**Description of the task:** Could you give the number of lines in the entries below that contain the word "click"? Only the number is wanted.

**Data for the task:**

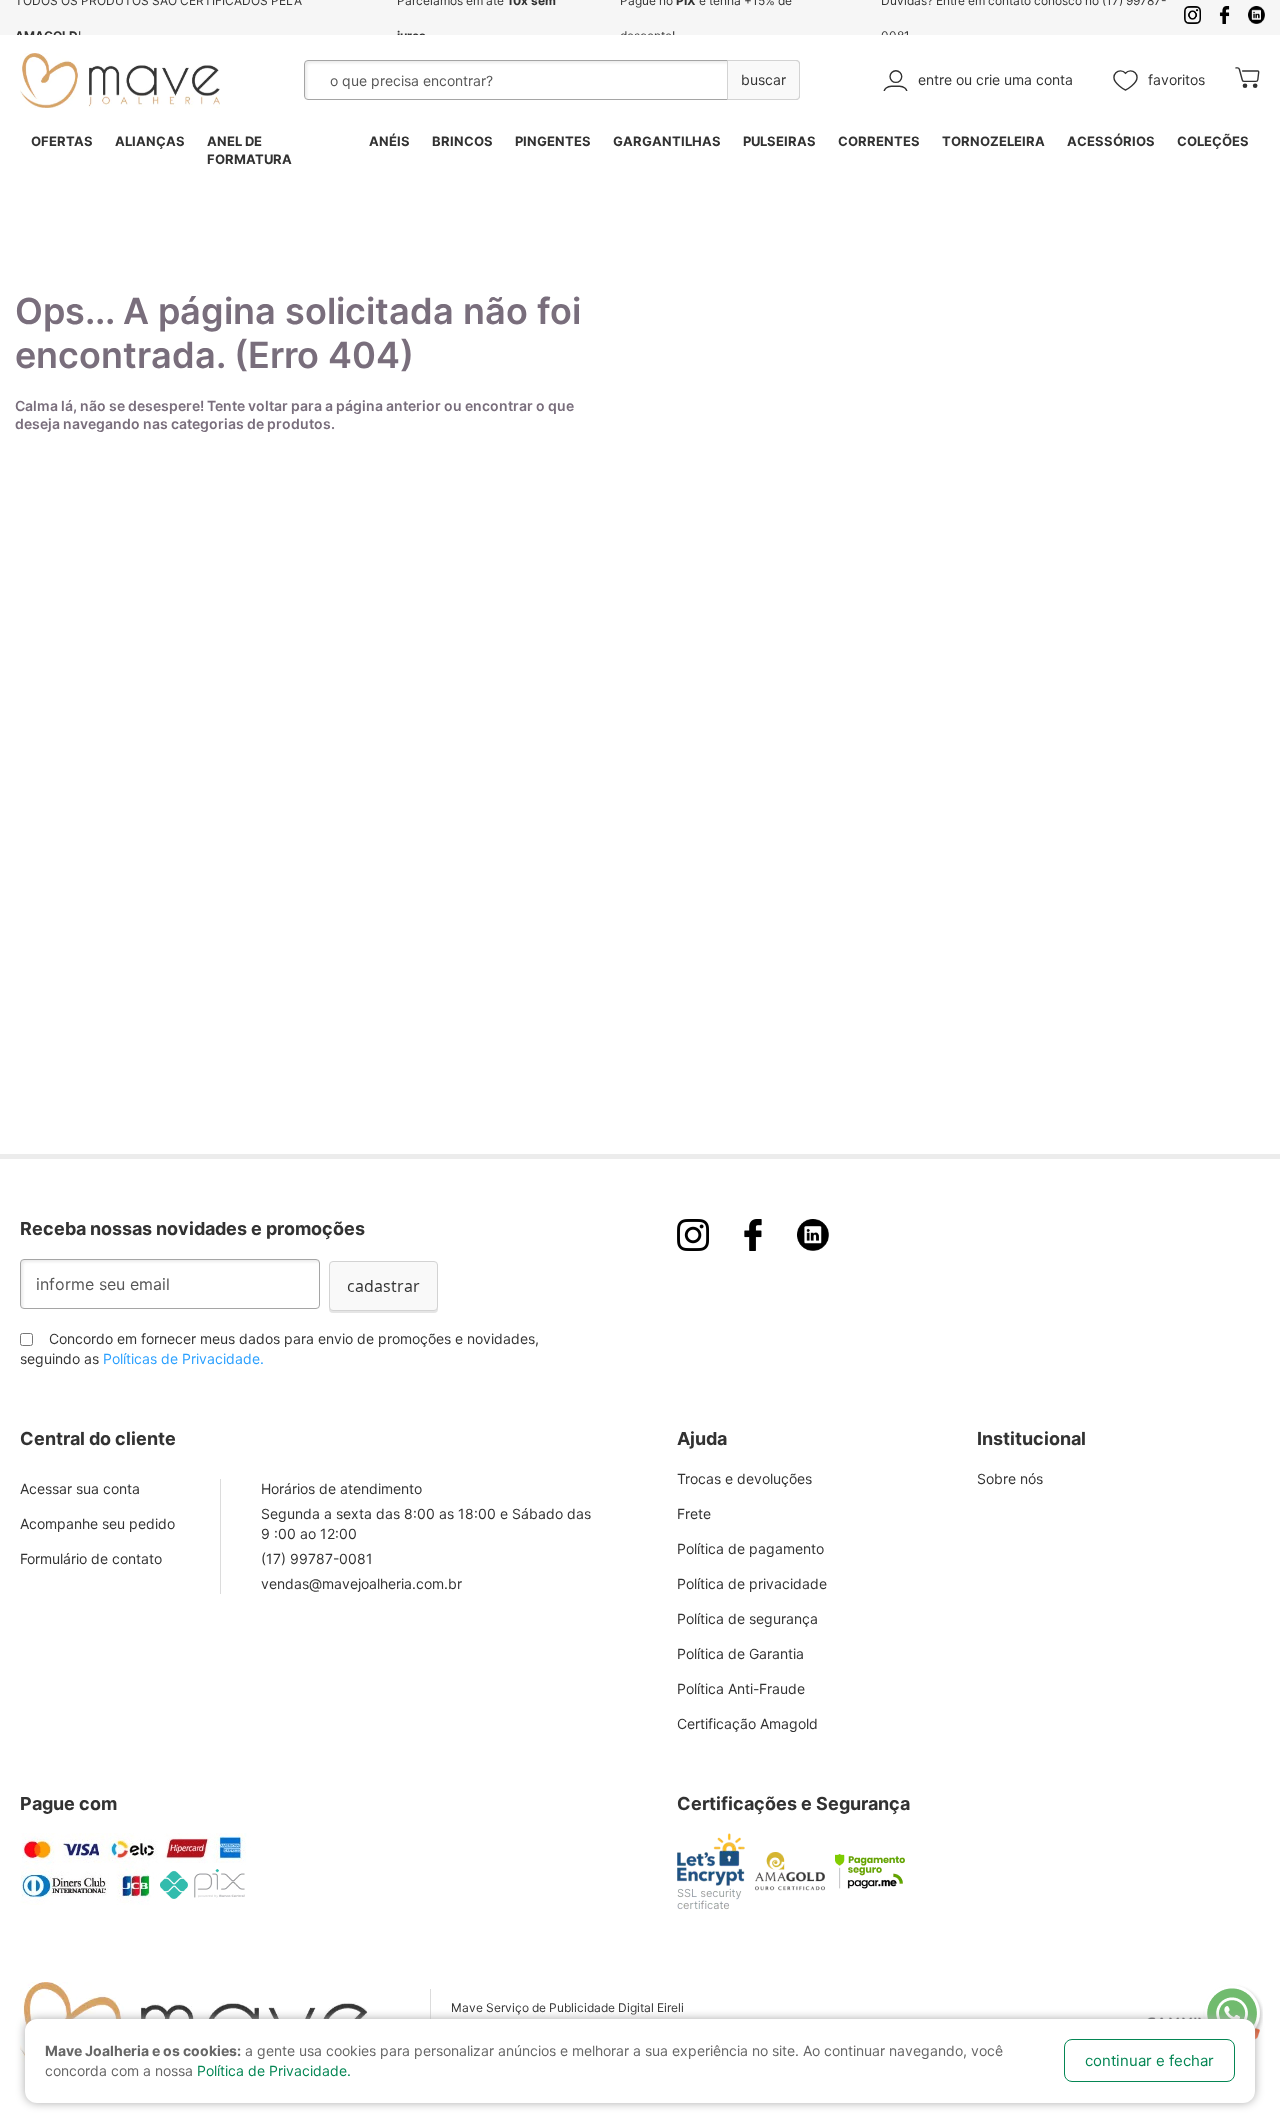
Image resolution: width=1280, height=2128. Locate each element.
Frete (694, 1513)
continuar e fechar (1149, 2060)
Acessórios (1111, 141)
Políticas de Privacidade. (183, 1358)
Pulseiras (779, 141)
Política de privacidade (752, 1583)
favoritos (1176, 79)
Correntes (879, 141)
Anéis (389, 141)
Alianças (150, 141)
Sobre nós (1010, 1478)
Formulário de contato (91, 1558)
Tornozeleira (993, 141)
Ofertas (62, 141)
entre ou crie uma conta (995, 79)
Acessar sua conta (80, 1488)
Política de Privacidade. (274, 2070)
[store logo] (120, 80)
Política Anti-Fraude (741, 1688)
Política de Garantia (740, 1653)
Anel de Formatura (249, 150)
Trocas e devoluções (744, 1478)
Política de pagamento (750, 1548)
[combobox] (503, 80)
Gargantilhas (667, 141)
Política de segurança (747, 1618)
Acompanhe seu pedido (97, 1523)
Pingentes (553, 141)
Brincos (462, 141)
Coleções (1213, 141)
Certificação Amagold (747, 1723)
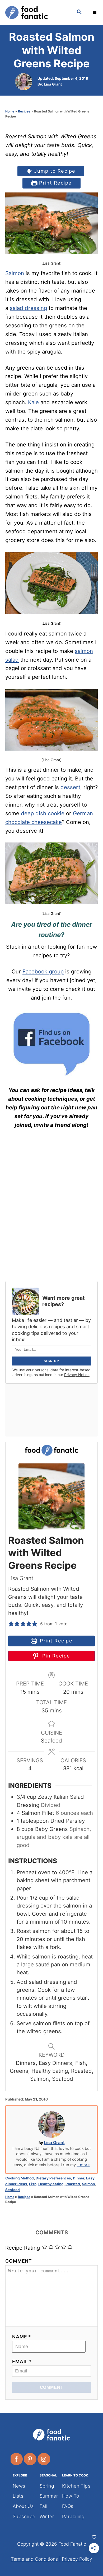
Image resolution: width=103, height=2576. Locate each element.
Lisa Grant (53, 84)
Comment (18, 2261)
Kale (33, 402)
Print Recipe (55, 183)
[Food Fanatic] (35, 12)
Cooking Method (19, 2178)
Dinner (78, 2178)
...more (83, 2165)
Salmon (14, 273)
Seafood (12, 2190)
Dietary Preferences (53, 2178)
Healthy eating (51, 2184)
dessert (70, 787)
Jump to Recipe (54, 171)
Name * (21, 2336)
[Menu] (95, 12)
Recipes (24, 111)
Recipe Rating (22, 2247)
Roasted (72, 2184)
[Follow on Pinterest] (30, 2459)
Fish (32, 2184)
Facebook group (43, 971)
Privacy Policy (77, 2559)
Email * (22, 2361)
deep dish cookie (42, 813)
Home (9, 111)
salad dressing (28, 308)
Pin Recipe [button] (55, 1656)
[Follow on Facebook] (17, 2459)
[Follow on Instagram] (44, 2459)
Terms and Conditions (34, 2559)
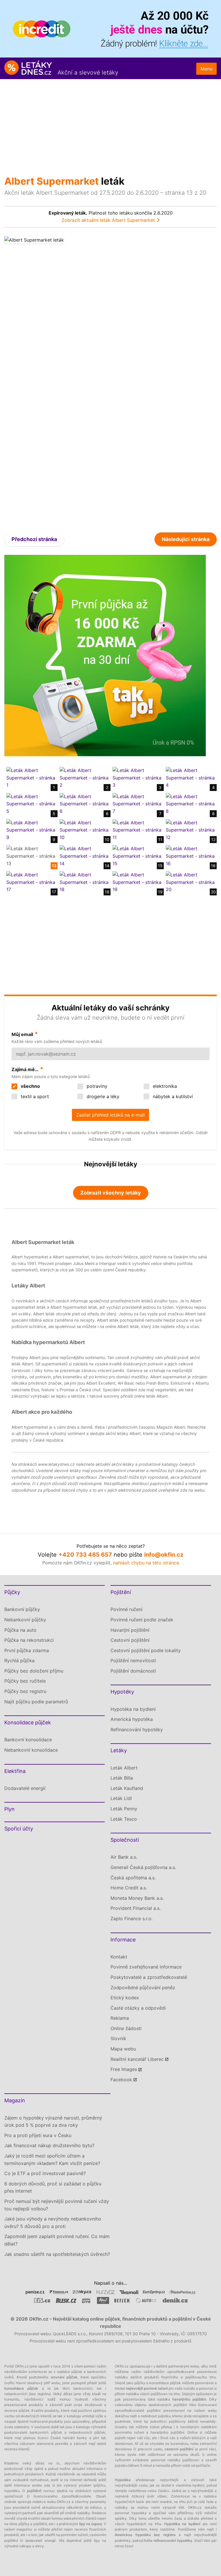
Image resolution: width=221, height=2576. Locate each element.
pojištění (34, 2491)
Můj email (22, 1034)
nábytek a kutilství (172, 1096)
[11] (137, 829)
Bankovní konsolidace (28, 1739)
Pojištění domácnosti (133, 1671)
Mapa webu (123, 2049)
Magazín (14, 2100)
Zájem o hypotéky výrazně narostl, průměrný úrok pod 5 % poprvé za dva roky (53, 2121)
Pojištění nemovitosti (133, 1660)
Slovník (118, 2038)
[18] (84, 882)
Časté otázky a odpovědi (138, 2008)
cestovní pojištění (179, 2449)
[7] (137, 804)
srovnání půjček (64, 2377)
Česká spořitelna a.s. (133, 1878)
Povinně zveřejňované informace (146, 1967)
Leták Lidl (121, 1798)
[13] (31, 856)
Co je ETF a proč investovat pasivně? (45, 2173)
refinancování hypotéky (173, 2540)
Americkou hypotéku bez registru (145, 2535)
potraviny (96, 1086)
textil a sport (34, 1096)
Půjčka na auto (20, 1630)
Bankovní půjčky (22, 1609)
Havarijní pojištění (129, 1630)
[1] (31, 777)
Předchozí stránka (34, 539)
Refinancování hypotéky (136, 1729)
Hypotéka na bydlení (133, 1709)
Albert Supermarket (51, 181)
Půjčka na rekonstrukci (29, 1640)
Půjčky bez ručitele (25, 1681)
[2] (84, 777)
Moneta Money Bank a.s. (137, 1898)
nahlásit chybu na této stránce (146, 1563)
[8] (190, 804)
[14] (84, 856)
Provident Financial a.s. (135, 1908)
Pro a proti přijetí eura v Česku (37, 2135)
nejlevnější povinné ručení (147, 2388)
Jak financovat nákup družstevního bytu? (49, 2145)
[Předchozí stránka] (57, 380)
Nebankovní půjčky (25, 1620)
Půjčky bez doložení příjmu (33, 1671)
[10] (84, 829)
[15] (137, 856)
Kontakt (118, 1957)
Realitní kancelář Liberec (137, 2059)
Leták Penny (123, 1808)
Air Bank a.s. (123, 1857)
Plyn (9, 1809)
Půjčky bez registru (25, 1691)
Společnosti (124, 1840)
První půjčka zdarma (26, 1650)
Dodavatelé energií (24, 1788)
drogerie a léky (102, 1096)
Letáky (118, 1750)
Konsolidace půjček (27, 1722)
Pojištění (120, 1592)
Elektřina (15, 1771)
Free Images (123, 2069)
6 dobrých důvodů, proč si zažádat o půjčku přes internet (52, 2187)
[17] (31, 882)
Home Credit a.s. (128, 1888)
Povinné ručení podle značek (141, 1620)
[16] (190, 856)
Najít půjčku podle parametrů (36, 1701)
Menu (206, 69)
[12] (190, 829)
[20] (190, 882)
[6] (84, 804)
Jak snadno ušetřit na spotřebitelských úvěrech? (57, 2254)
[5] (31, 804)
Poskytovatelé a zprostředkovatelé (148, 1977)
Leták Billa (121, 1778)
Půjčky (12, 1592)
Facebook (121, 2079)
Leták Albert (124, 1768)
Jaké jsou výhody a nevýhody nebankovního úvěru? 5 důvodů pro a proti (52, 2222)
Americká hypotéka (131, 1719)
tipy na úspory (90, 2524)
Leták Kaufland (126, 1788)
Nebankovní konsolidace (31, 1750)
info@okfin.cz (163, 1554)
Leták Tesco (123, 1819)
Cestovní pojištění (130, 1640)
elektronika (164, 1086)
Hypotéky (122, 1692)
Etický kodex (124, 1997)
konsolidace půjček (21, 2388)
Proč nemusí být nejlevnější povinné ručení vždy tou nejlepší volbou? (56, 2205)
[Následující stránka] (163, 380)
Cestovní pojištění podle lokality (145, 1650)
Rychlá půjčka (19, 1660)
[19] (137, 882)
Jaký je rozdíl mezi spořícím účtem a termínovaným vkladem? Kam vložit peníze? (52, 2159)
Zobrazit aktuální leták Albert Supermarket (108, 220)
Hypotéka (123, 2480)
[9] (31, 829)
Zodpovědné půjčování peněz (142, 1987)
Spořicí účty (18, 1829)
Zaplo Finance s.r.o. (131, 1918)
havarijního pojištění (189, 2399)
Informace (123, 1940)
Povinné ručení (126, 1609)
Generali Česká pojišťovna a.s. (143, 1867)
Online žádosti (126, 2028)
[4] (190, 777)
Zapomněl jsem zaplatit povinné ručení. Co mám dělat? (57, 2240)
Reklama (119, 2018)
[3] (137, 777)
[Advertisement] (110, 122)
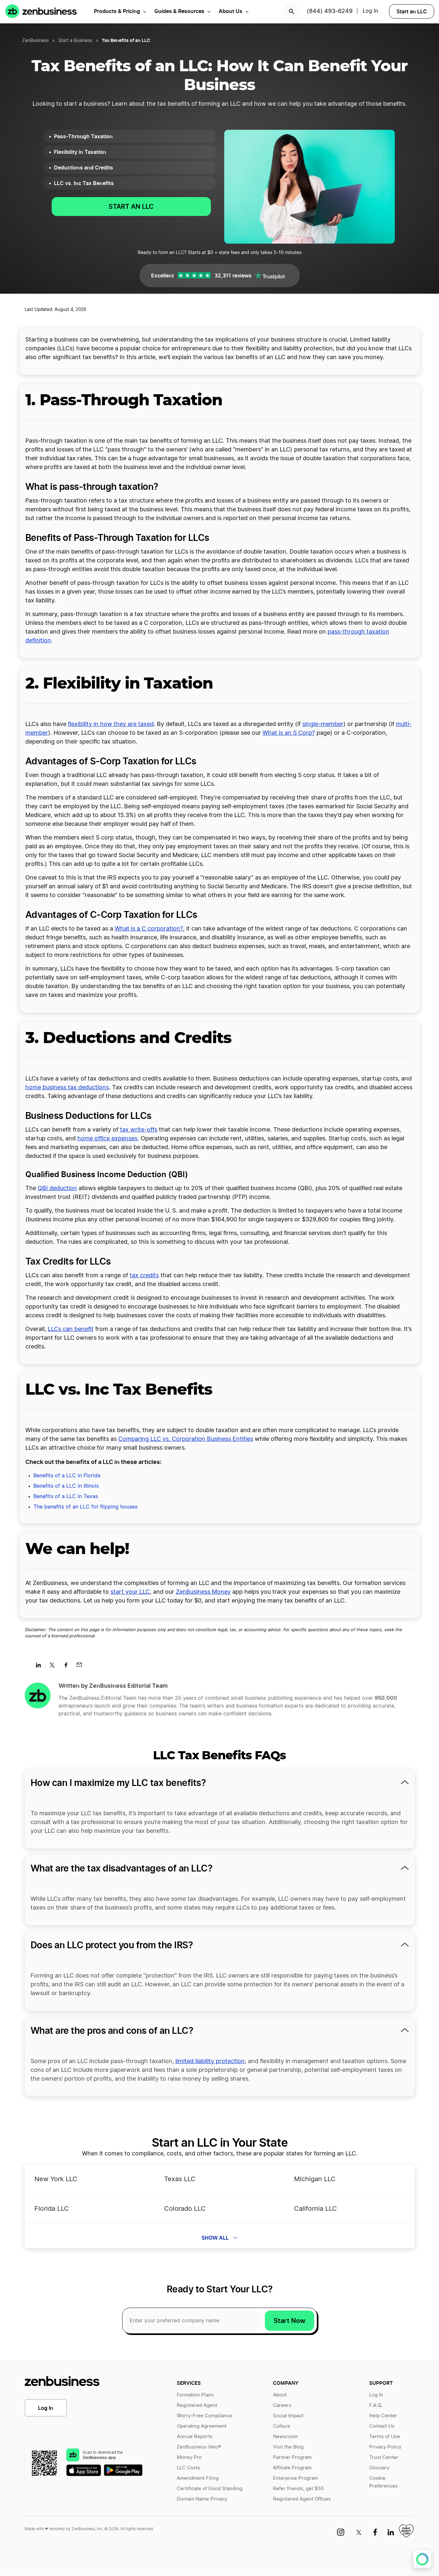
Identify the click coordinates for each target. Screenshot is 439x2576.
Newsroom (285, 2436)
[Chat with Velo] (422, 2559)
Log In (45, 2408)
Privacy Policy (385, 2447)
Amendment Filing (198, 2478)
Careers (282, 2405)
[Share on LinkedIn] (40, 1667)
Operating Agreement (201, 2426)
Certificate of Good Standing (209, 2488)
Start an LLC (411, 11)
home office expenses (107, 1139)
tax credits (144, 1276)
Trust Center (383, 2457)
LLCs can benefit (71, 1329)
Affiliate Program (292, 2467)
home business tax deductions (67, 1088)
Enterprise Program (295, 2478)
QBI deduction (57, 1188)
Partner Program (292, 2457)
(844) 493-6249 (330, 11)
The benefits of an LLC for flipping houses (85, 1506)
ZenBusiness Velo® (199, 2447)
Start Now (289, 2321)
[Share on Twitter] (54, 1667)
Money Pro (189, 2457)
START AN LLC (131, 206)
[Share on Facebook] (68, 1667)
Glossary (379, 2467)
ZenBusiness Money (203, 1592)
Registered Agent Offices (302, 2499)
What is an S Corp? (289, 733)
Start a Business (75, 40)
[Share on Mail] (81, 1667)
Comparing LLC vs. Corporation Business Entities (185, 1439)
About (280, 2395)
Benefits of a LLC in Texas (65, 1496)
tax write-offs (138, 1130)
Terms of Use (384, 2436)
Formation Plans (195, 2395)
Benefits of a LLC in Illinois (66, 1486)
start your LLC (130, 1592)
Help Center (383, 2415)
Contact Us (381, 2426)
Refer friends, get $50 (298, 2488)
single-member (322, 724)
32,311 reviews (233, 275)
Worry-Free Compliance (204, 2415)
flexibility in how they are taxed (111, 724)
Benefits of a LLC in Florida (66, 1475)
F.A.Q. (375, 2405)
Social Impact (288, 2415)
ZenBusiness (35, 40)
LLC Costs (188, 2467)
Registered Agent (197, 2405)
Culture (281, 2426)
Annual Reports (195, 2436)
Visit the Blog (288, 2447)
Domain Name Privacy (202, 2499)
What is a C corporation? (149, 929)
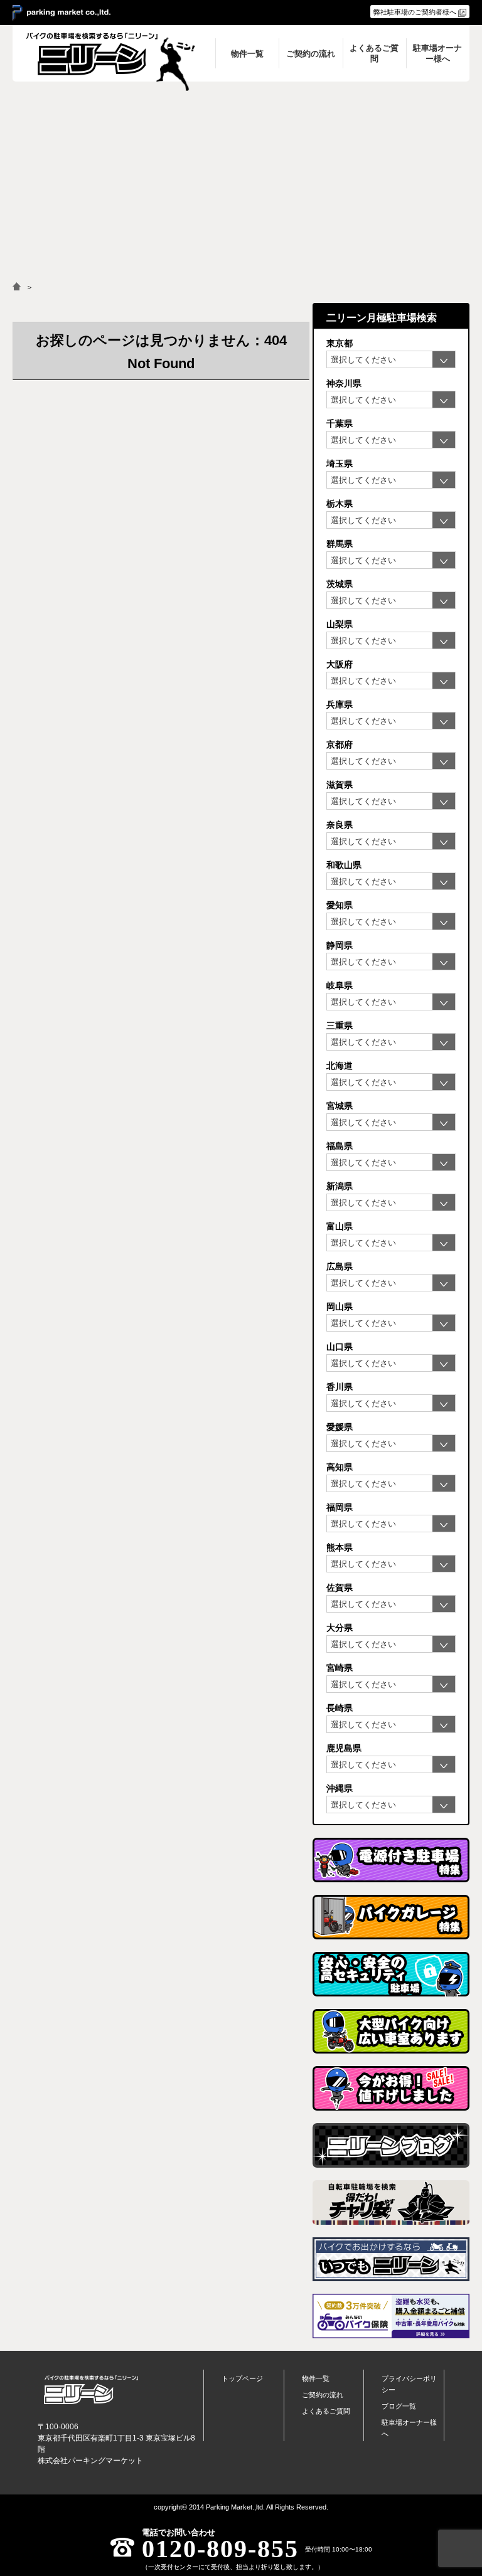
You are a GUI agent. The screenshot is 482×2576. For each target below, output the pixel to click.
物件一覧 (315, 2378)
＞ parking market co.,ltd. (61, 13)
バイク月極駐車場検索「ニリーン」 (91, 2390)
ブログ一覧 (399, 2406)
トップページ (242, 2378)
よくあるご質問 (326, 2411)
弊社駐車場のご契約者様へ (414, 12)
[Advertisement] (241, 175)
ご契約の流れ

**Result for this exercise:** 2